EXCERPT PROVIDED:
The Economic Development Minister says he thinks it will be more harmful to Jersey's economy to eliminate coronavirus in the short-term.
The States Assembly will debate next week whether Jersey should change its approach to an elimination strategy, similiar to what Guernsey has done.
That could include quarantining all arriving passengers for 14 days.
All retailers are able to open from Monday 18 May if they can maintain physical distancing. Guidelines are being prepared to allow the likes of hairdressers and dentists to be the next group of businesses to open again, but there's no date yet on when that will be possible.
Senator Lyndon Farnham says a lot of businesses need to move in and out.
"The industries we have built up over the decades and in some cases, the centuries rely on the movement of people, agriculture, tourism, financial services where workers within those industries need to come and go for important business reasons.
"And actually, when would we lockdown until? When a vaccine comes out? Even if it is 100% effective, it isn't going to be compulsory for members of the public to take that vaccine.
Senator Lyndon Farnham speaking virtually in a Scrutiny hearing.
"As long as Covid-19 exists on the planet and is one of the list of dangerous viruses that is harmful to mankind, I'm afraid we're going to have to manage that.

Stored data:

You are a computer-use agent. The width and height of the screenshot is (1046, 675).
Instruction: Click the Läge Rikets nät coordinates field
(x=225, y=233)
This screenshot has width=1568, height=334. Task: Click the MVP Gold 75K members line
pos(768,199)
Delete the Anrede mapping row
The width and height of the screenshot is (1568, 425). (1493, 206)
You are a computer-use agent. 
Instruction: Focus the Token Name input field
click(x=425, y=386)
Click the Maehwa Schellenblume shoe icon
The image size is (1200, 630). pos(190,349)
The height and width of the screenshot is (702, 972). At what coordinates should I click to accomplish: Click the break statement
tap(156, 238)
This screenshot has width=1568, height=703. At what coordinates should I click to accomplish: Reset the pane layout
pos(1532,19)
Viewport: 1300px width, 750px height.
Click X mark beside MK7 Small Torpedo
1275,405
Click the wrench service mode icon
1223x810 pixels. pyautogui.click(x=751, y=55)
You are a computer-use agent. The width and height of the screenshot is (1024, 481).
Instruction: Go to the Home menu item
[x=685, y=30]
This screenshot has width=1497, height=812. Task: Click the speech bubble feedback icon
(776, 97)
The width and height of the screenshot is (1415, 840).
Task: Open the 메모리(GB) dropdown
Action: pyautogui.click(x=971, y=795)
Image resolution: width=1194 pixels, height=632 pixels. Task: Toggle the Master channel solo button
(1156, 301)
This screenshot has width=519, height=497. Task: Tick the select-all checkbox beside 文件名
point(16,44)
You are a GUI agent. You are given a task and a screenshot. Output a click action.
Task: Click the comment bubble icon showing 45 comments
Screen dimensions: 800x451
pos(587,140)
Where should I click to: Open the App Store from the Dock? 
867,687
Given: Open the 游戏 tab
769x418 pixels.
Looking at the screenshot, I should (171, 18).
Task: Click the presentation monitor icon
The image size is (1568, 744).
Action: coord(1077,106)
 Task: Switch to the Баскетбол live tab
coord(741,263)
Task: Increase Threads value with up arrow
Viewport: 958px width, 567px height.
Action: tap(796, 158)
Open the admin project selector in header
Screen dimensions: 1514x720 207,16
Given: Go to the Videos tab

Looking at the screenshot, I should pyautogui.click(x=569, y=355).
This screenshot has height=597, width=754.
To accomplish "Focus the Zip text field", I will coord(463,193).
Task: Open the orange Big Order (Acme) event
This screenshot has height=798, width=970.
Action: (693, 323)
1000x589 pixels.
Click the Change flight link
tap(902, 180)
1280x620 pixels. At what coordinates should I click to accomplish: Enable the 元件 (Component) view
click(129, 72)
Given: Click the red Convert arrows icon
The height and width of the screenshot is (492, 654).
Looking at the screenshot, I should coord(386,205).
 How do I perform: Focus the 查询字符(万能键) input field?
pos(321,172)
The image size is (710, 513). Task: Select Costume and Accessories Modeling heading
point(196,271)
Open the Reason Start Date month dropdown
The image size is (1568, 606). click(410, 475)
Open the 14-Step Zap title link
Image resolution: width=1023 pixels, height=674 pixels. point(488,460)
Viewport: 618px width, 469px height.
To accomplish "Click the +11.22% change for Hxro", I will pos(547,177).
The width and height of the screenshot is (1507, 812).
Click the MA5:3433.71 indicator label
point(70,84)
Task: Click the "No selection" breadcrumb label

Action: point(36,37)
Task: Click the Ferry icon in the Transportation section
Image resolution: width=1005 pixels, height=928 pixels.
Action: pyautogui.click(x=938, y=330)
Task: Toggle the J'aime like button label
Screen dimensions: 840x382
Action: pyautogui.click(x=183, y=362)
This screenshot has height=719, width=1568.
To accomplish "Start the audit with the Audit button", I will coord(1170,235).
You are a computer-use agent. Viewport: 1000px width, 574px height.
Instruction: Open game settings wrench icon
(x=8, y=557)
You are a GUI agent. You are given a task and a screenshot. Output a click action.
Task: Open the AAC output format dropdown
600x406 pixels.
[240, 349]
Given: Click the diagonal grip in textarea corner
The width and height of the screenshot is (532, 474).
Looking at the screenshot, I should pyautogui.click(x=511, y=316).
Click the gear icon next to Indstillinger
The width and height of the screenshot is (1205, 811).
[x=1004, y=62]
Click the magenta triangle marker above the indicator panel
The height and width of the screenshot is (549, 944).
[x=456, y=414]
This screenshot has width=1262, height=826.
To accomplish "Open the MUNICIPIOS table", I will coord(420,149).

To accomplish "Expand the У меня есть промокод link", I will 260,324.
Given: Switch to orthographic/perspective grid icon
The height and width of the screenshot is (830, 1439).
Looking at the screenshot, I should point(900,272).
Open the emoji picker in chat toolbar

TASK PROMPT:
Please write the next part of the news article about Jersey's coronavirus strategy, picking up after its final sentence. None of these lines has any bearing on the work.

TASK ANSWER:
"We could take a very short-term decision to eliminate completely the virus at the risk of actually causing more harm to people who aren't suffering with Covid-19 but are restricted or put off from seeking help for other medical conditions, but it's not sustainable and I don't think it's, therefore, a long-term, realistic option."
Deputy Perchard argues that a lack of public confidence and understanding as to the government's reasoning for taking the ''delay, contain, shield' approach is one reason for putting forward this proposition, so both sides of the coin can be openly debated by the assembly.
You can read more about her proposition here.
Speaking to Scrutiny in response, Senator Farnham says he thinks keeping the island virus-free in the medium to longer-term is an unrealistic ambition.
"How long can we lock the island down? How long can we isolate islanders from the outside world? Ho along can we stop islanders traveling away to see friends and relatives, or going on holiday or going away for health reasons?"